Wait so consoles and |PC are now all going to use DX 12 to push some massive limits?.
I honestly don’t see why we need off the shelf consoles to help us get the visuals for a PC game, let alone a single API and not say others.
I just don’t see how we need consoles in order to make really good PC only games that won’t ever run on consoles.
So if they master obsolete hardware, then we won’t have to upgrade for like 20 years with each mastery?.
I know how it all works but I;m finding it zany to believe that some devs have to master obsolete off the shelf hardware to give us what SE teases us with what we could get for a game, all without having to use new hardware at all. Last time I checked we advance with tech like we advance with everything, we don’t master something and stick with the same tech for decades and decades, we’ve mastered the art of making phones and yet we get new ones each year, we don’t need to stick with the same phone for say 10-20 years.
I just don’t believe that to get PC only games, we need console only devs to master an API and then make game only for PC to give us what PC can do, that just sounds too forced and insane.

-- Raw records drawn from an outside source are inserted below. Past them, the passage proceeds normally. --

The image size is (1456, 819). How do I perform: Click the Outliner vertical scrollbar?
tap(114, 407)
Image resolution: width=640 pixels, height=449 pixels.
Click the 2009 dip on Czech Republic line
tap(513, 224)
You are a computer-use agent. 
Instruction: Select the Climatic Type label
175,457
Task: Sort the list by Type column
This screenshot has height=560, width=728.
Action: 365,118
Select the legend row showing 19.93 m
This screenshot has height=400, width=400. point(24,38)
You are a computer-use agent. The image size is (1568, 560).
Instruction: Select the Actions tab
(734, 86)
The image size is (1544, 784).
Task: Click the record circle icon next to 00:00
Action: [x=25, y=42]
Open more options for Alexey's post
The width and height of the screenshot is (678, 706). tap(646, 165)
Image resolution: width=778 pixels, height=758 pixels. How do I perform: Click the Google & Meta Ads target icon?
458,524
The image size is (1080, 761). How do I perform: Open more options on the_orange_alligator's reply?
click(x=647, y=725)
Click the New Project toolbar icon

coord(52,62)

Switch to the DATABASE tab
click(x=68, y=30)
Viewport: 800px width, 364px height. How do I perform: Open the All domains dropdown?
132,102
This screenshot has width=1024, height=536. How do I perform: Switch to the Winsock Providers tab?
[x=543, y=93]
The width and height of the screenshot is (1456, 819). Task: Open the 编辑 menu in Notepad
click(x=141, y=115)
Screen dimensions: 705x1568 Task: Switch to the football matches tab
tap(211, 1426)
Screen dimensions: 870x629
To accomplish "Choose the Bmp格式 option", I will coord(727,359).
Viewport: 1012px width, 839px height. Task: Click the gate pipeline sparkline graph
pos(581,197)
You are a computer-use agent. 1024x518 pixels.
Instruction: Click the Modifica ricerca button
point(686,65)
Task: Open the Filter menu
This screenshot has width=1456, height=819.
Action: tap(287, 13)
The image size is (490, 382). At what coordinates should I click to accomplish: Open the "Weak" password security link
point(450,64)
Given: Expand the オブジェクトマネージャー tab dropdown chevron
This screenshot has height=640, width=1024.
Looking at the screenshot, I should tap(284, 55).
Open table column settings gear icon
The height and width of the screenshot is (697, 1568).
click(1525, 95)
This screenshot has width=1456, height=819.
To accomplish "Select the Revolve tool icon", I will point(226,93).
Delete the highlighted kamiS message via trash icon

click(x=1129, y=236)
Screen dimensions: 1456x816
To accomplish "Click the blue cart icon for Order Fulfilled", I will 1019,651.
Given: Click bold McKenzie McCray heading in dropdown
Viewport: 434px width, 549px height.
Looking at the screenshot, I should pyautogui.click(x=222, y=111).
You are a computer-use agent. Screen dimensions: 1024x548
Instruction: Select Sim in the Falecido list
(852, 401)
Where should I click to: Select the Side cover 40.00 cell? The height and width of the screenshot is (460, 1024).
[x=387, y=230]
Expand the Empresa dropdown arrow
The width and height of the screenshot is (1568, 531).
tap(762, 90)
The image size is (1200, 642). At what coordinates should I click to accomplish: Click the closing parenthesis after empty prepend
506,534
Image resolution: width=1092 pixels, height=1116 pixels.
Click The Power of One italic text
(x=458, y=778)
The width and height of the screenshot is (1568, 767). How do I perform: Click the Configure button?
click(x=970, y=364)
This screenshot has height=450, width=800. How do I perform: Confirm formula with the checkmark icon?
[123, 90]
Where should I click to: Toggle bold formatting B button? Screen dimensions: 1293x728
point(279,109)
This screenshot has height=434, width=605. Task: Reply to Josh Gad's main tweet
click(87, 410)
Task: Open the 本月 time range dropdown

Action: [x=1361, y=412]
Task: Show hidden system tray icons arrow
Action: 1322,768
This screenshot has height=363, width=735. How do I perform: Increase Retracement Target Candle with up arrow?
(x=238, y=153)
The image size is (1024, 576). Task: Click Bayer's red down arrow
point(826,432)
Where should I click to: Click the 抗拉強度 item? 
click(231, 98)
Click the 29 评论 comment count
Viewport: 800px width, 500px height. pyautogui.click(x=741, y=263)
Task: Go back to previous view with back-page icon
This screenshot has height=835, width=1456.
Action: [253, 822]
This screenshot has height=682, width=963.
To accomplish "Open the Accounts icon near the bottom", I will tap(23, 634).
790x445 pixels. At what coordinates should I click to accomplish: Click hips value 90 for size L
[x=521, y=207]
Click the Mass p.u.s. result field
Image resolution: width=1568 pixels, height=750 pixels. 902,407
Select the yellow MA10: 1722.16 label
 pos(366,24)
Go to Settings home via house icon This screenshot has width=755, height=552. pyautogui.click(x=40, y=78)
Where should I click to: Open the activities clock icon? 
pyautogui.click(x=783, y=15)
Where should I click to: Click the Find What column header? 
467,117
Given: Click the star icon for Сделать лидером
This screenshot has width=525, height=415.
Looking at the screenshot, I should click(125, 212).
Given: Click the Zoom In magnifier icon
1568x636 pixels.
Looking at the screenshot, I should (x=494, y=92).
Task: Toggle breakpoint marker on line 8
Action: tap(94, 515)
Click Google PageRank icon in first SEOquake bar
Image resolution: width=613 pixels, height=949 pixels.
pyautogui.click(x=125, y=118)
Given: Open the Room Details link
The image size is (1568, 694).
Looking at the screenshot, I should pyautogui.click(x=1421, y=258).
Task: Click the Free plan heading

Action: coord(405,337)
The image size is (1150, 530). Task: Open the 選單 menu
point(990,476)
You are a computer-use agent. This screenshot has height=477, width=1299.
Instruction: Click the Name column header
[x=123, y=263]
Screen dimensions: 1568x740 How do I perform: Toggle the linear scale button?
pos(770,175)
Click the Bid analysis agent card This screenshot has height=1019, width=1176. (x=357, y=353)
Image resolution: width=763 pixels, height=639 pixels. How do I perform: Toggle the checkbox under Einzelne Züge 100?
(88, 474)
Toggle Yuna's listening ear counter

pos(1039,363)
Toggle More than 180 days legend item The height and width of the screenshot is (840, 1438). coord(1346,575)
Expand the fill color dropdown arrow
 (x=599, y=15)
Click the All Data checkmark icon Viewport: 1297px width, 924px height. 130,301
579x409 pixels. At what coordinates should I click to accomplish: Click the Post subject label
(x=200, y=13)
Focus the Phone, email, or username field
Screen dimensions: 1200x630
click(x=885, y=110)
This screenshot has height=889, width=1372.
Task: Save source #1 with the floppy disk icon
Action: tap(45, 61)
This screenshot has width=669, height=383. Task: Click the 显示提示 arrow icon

Xbone isn’t, however PS4 already uses a low level API which basically they had to even unlock one of the dev cores for a bit more performance. PS4 provides a bit more resolution and performance compared to xbone, however its still not all that much.
DX12 will help Xbone compete against PS4, however when comparing both to PC it still isn’t much.
Thats actually very interesting if its the case. I know Sony has done a few updates during the PS4’s lifespan thus far to optimize their API. Would be interesting to see that continue.
+1 for vulkan.
Considering that the vast majority of PC gamers are running a 1920 or less monitor and a $200 or less graphics card, it does not really matter all these extra bells and whistles. The same goes for consoles. SONY is making a mistake with their PS4.5 as it will cut down on sales of the PS4 which 40 million people find it to be a perfectly good gaming console. So what that it cannot do 1080P all the time. It plays games and looks good. Good is good enough.
I’ve been playing a lot of Paragon lately and it already looks amazing, the only difference from the trailer is texture quality.
I would like to know when is Paragon going to use these new features it it’s not already in the next patch.
ark survival can you see this?
Read the article before posting.
get a clew before posting.
talk as if you know any better than Epic or Nvidia.
“Thanks for the suggestion, but I’d rather not.”
you just did.
and there’s nothing in that article to back up your rants, just more updates & improvements to an already impressive engine.